Law firms in Portugal specialising in capital markets could be set for a boost as lawyers say Portuguese debt ´trading at a discount´ compared to Spanish debt as investors shift their focus
From an investors´ perspective, Portugal and Spain have recently been divided into buyers’ and sellers’ markets respectively. Indeed, Bloomberg claimed the 10-year Spanish bond benchmark was recently priced at 3.32 percent, against 4.5 percent for Portugal. The signs are that Spanish yields will drop even further, making the country much less appealing than Portugal’s higher rate of returns.
While this may be a simplified view, such dwindling returns have prompted a number of high-profile funds to recently offload their Spanish debt, with the likes of JPMorgan Asset Management, BlackRock and Sturgeon Capital selling local holdings and shifting focus to Portugal and Italy.

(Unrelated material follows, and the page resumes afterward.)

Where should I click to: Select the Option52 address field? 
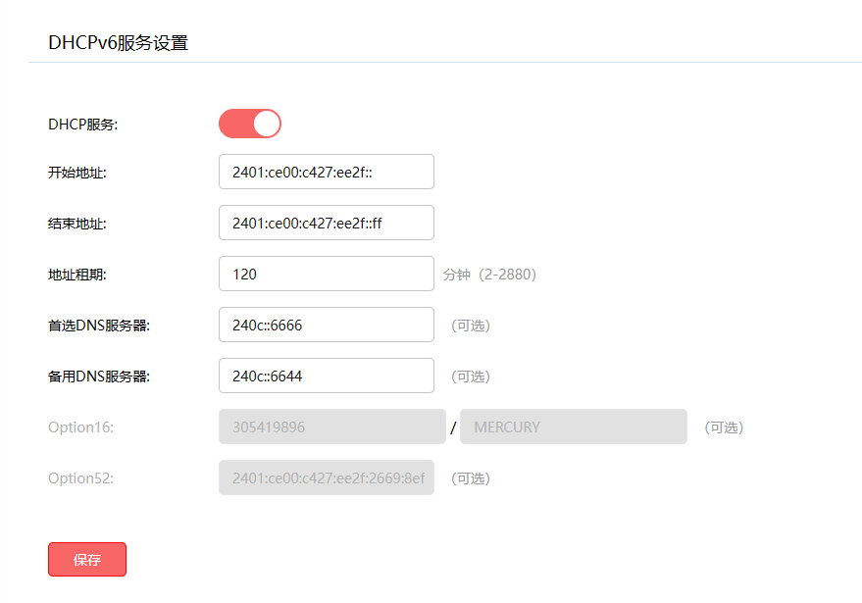[326, 477]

Not that Spain should be written off just yet. Iñigo de Luisa, a Finance Partner at Cuatrecasas, Gonçalves Pereira in Madrid says there is a two-tier market in Spain and that investments in high yield bonds have been attracting attention recently because of returns of between five percent and seven percent.
“Such has been the interest, issues are often seven or eight times oversubscribed,” he adds. “On the other hand, low yield investments are struggling – investors will always require minimum yields and it seems now that Spanish investments just have not been providing good enough returns for the risk involved in some situations.” De Luisa says that there is still enormous appetite for any potential sale of Spanish assets, “even if it is a bidding process”.

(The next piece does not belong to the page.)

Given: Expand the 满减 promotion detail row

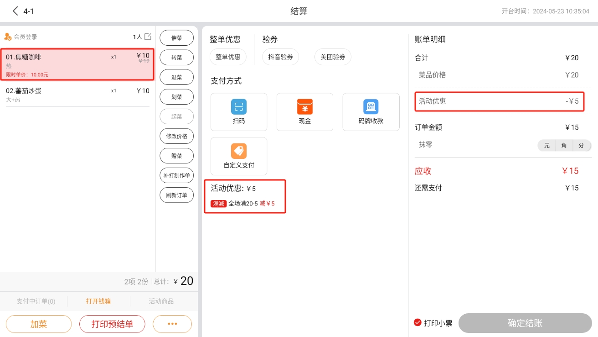Looking at the screenshot, I should coord(245,204).
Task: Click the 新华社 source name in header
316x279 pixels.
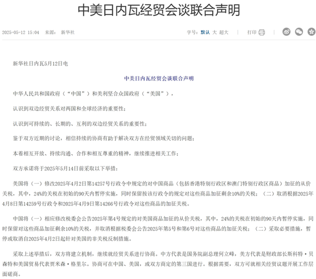Action: [x=68, y=33]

De Luisa says his firm is seeing activity levels increase in the Spanish real estate market, as well as in relation to M&A and IPO deals but, due to the high level of competition, investors are also looking elsewhere for assets with higher yields: “We’ve found international clients now looking at Portugal very seriously. The Portuguese market may be small but debt funds are finding nice opportunities because the asking prices are much lower than in Spain, it is a less competitive market and there are higher expectations of economic recovery.”
Carlos Costa Andrade, a Banking and Finance Partner at Uría Menéndez and former in-house counsel in the Issuers and Market Division at NYSE Euronext Lisbon, says the reason underlying some international investors´decisions to switch from Spanish debt to Portuguese debt may be that, though both countries are deemed to be on the route to recovery, Portuguese debt is still trading at a discount in comparison with Spanish debt, so “granting investors a better return for the risk they may be perceiving”.
Figures from late-March onwards show the balance may be shifting again. Research from Markit’s iBoxx showed Spanish government bonds had the best preforming yields in Europe, returning 5.75 percent in 2014. In contrast, the rush to bag a bargain in the Portuguese bond market seems to be slowing as yields slid to under four percent for the first time since the bailout.
This ever-changing appetite is good news for capital markets lawyers. Law firms have benefited from both government and corporate bonds issuances in Iberia – recent examples saw Garrigues act for BBVA on the issuance of subordinated bonds; Allen & Overy represent Santander on a securitisation bonds offering; and Cuatrecasas advise Banco Popular on subordinated convertible bonds (Cuatrecasas was placed 18th in Bloomberg’s 2013 table of Euromarket Bonds Issuer Advisers with five issues valued at $5.312bn). In Portugal, meanwhile, the likes of Uría Menéndez, Linklaters, MLGTS, PLMJ and Vieira de Almeida have all secured notable capital markets mandates. The injection of finance from such deals improves corporate liquidity and encourages more legal work.
“There has been a bullish market for debt restructurings in both Spain and Portugal,” Costa Andrade concludes. “The financial crisis had the effect of requiring companies to rationalise their balance-sheets and adapt their debt repayment schedules, which required a lot of debt-related legal work.”